La squadra francese è divenuta un simbolo del calcio moderno, fatto di spese folli e di scelte poco romantiche. Proprio in riferimento a quest’ultimo aspetto, ho sentito la necessità di spendere qualche riga per un allenatore quasi dimenticato, che è stato, suo malgrado, protagonista in negativo di una delle più grandi ingiustizie (sportive, sia ben chiaro) mai perpetrate in ambito calcistico a questi livelli.

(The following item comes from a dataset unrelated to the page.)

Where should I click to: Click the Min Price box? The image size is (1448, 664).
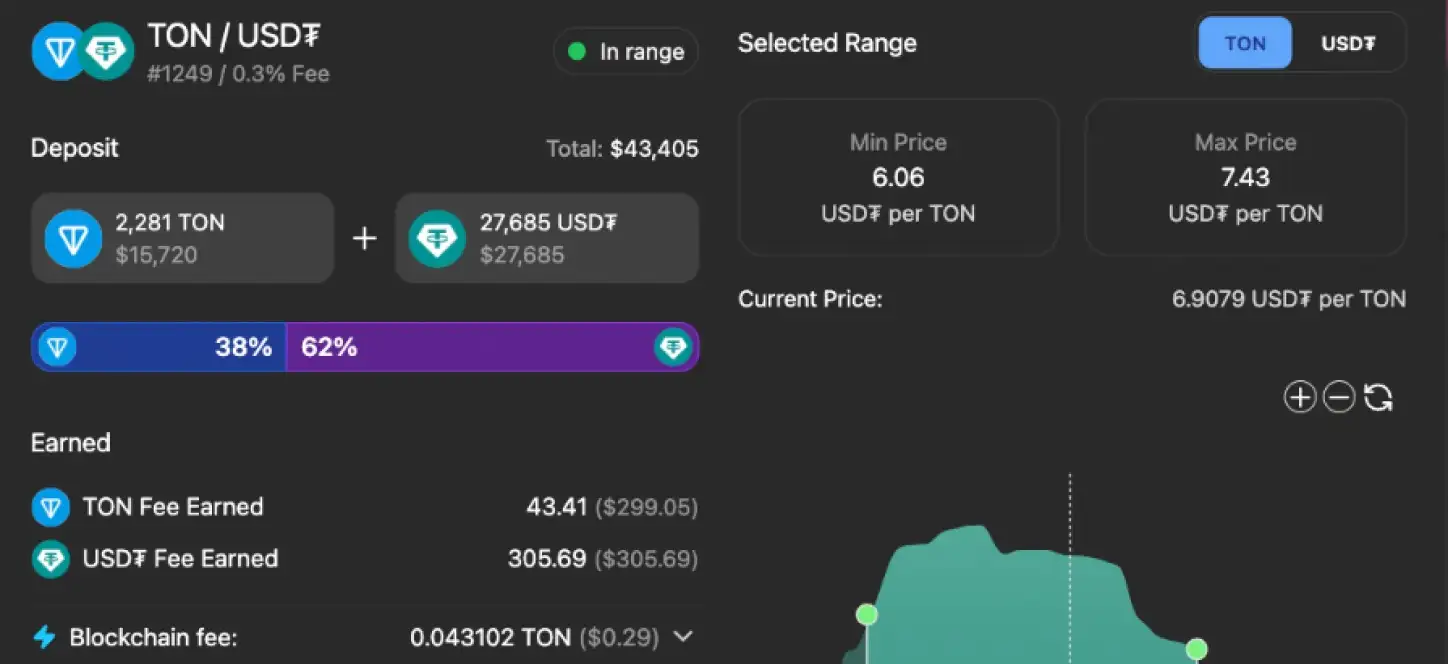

Antoine Kombouaré divise gran parte della sua carriera tra Nantes e proprio la squadra della Capitale, con la quale fece parte di un mini-ciclo vincente a metà degli anni ’90, contribuendo al secondo trionfo della storia del club.

Da calciatore fu valido ma non fenomenale, da allenatore iniziò con le riserve proprio del PSG, per poi iniziare la carriera vera e propria con lo Strasburgo e soprattutto con il Valenciennes: in quattro anni ottenne la promozione nella massima divisione francese e tre salvezze consecutive in Ligue 1.

Ciò valse la nuova chiamata dalla Senna, stavolta per guidare i grandi.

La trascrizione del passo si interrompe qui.